Scan the entries for lines with the word "agent" and copy those lines.

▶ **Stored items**
------
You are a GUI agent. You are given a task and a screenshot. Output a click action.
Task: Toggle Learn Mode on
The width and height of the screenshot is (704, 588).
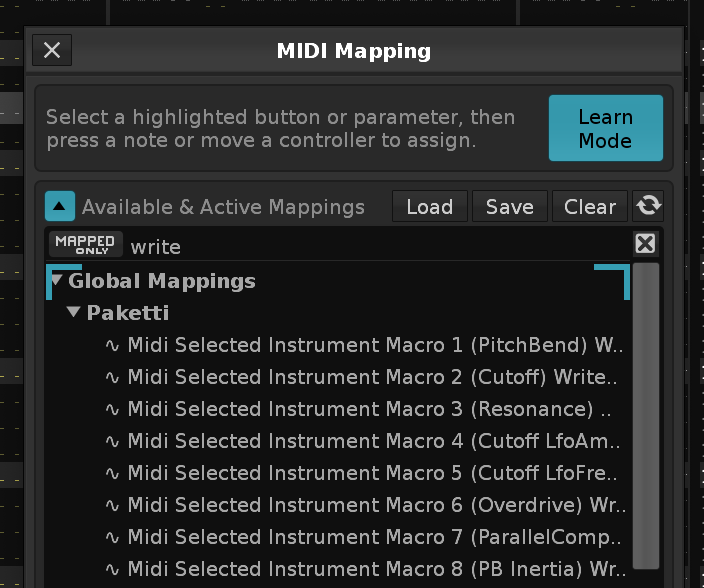605,128
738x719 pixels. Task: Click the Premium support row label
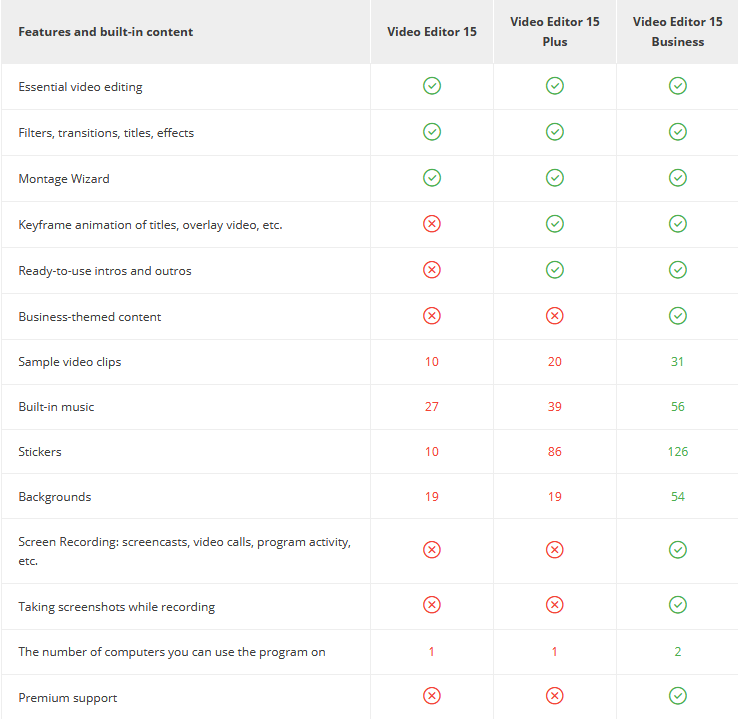(68, 698)
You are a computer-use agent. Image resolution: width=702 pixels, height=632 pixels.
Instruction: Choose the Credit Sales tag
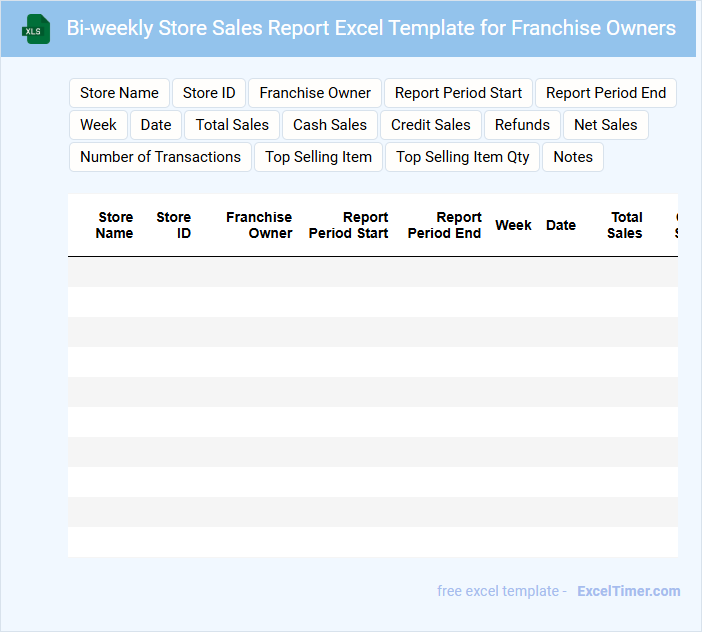[431, 125]
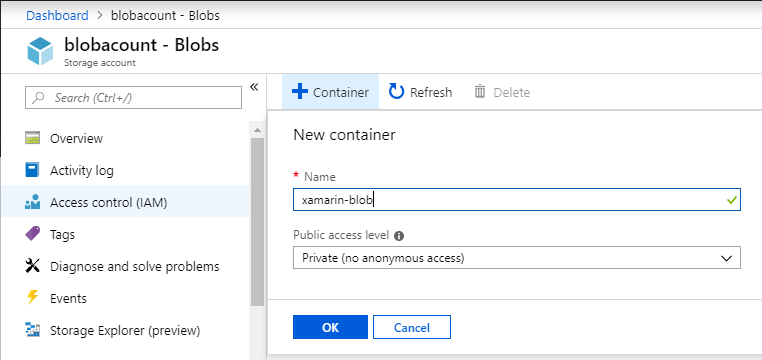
------
▶ **SOLUTION**
You are a GUI agent. You are given a task and a screenshot. Output a click action.
You are a computer-use agent. Image resolution: width=702 pixels, height=632 pixels.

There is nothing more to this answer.